When she worked for a Fortune 100 company, Chris Carosella was a star: Rapidly promoted and regularly rewarded with challenging assignments that gave her further opportunity to shine. Her success alone might have made some of her peers rivalrous. Carosella was smart enough to know that -- but even she didn't anticipate some of the hostility she encountered.

"I was the only woman on the senior management team of one company," Carosella told me. "Eleven men plus me. At my first senior staff meeting, I disagreed with a comment one of my colleagues made about a strategic issue."

"After the meeting was over, he said, "Chris, don't you know you're just the [expletive] at the table? No one cares what you think," she recalled.

I suspect that nowadays, most people would be more circumspect. But the fact remains that we all - men and women - encounter hostility at work sometimes. What's the best way to do it? Carosella's strategy taught me a thing or two.
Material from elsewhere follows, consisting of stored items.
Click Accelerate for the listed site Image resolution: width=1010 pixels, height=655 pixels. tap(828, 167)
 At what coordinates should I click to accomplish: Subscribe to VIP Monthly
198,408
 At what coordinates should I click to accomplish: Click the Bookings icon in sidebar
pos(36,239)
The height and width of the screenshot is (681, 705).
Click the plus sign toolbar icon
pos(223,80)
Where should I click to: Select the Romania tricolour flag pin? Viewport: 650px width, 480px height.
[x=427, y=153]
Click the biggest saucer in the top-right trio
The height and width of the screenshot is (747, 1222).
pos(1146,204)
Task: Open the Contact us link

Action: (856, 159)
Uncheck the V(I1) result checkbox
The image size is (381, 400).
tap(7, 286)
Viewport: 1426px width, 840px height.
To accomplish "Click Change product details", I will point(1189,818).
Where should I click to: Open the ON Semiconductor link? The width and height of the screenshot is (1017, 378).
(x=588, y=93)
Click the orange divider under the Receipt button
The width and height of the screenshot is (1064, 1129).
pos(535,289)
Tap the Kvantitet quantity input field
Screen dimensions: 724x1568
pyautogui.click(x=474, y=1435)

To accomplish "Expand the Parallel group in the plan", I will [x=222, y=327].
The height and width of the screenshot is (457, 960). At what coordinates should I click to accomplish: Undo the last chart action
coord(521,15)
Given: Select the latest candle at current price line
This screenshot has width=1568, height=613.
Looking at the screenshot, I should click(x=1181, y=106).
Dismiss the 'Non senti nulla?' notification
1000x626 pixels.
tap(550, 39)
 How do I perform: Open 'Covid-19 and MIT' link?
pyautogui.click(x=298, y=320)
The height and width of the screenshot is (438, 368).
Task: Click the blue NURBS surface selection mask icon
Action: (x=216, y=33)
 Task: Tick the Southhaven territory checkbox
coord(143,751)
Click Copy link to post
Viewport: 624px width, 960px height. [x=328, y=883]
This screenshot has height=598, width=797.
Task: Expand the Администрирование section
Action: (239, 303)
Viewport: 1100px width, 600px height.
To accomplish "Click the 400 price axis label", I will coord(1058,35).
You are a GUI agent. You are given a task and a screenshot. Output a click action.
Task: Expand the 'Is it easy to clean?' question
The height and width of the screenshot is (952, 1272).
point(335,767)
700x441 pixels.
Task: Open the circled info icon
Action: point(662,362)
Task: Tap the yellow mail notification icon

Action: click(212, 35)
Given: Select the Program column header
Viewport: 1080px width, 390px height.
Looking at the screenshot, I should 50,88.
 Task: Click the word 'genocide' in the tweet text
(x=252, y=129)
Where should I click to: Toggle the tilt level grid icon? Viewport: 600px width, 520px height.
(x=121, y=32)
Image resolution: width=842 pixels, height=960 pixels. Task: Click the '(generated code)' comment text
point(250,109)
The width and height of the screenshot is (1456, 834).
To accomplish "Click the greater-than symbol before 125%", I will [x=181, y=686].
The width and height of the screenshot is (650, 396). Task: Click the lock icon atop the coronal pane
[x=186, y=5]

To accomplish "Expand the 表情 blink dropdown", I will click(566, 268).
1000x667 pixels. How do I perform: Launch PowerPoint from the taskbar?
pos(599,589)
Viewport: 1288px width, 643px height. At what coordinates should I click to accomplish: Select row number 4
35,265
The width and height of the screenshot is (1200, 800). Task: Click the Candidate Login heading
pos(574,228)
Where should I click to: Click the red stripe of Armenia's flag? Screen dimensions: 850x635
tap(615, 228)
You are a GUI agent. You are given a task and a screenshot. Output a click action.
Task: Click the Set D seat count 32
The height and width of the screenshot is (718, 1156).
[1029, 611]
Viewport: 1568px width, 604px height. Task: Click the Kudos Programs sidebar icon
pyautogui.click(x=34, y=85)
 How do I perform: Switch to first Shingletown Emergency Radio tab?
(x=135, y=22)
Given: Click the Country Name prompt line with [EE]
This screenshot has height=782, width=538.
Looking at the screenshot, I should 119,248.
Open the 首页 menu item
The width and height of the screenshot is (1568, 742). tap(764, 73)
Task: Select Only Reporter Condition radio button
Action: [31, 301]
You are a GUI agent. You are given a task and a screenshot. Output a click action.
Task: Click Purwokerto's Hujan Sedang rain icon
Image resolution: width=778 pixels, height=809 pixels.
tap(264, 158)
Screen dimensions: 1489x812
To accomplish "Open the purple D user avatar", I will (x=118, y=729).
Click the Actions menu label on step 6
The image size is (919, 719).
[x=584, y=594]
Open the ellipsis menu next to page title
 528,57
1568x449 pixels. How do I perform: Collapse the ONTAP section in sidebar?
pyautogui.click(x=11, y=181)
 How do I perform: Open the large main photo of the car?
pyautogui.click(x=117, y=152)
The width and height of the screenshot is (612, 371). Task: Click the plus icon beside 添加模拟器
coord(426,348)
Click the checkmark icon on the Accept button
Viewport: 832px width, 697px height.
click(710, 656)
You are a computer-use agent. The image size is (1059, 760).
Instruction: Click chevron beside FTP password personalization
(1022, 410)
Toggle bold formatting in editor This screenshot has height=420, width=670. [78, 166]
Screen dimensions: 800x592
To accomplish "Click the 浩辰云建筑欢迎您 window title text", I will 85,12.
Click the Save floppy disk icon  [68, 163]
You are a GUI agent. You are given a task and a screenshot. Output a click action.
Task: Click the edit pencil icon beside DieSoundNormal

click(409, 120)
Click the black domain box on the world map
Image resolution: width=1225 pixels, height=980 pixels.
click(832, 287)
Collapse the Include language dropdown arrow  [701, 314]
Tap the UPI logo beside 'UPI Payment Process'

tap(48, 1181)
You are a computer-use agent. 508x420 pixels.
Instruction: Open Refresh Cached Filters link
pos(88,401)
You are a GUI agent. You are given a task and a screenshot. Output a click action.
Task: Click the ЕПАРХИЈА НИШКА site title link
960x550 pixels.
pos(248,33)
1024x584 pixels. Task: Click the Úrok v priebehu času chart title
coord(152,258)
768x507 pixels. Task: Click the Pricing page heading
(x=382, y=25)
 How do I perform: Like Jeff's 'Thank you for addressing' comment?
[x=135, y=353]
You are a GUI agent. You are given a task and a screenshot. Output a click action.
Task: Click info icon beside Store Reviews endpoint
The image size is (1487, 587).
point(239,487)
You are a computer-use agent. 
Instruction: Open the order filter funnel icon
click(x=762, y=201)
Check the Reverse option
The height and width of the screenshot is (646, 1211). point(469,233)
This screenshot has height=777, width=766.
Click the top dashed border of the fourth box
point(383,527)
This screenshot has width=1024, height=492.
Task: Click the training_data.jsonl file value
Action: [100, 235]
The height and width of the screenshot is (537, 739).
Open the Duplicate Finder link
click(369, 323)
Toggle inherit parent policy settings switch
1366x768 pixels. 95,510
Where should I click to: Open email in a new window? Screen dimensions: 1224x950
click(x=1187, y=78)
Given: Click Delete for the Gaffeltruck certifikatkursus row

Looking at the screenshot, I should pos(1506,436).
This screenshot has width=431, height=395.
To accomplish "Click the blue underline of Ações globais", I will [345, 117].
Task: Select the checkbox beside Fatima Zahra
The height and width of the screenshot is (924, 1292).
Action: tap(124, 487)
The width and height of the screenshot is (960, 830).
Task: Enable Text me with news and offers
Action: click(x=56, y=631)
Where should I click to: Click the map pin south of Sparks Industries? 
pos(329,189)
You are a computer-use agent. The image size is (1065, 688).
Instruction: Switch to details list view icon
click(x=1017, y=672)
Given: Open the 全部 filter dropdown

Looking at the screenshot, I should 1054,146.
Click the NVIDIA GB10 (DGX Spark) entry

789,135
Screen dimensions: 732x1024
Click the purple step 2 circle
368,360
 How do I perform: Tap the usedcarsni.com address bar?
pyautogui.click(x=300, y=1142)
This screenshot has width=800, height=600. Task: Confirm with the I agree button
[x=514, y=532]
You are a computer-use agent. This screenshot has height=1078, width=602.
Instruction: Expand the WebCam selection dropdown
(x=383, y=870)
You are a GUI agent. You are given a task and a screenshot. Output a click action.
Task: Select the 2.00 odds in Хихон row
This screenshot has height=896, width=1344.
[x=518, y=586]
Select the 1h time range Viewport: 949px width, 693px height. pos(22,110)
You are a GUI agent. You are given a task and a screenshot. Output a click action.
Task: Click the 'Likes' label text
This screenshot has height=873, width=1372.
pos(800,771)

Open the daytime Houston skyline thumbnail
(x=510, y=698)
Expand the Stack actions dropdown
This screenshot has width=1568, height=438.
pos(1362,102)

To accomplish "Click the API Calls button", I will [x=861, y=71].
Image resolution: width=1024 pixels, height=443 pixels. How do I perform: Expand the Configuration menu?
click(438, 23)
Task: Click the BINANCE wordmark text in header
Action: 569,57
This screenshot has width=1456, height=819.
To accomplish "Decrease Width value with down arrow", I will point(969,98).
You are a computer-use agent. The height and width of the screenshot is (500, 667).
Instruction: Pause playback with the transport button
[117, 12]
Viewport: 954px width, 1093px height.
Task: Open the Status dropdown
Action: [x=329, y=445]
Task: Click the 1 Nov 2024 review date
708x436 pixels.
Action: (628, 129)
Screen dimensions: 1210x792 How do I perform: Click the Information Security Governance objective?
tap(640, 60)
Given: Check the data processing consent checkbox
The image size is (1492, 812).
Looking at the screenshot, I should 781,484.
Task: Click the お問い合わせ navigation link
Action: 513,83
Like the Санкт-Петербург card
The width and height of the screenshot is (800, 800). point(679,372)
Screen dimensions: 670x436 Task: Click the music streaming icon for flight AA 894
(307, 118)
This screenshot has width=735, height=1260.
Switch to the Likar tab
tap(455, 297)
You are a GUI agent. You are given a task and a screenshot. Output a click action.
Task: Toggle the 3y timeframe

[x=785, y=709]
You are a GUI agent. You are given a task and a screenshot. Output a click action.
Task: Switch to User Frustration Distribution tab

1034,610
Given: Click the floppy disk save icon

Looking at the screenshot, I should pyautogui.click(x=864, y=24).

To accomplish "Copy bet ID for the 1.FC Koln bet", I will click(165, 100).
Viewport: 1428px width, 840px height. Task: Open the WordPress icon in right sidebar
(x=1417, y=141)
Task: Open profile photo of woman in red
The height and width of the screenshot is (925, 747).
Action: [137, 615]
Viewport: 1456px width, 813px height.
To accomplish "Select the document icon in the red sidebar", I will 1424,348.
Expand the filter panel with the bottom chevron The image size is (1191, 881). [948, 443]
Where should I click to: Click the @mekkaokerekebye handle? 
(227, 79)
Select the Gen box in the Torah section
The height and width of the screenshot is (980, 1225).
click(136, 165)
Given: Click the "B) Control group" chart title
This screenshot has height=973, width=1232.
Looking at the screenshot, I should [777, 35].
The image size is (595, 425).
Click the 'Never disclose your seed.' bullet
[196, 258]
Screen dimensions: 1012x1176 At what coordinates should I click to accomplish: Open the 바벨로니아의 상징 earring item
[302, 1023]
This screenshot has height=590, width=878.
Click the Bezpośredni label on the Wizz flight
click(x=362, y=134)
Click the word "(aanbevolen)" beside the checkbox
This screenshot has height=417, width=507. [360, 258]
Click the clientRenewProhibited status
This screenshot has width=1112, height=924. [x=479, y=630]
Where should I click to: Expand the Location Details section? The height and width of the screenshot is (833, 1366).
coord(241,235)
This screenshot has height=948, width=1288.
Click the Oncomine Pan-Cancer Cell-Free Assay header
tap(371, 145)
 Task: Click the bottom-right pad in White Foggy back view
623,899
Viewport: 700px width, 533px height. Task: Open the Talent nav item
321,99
She did not run around and tell everyone what had happened. Doing so, she reckoned, would achieve nothing. Instead she did something bolder: When he made good suggestions at meetings, she endorsed them. And if she disagreed, she let him know. Over time, he came to see that she held her ground and wouldn't be bullied or cajoled. It became obvious that she was really good at her job, deserved to be there and had the power to make him look good. Over time, he became an ally. A few years later, when he left to become president of his own company, he asked Carosella to join him, as his COO - something she didn't consider for a moment.

I don't know many executives who could have handled this relationship with such poise. When colleagues attack you, it's hard not to take it personally. Of course you want to retaliate. But Carosella occupied the moral high ground and held on to it; that could only ever make her look good. She never fooled herself that the two of them were friends or even peers. But neither did she allow herself to become vindictive. She resolutely played her own game - not his.

The advice I find myself giving executives most often is the simplest: Never take work rivalries personally. Doing so wastes energy and makes you lose focus. Excellence is the goal; the minute you're distracted from it, they win, you lose.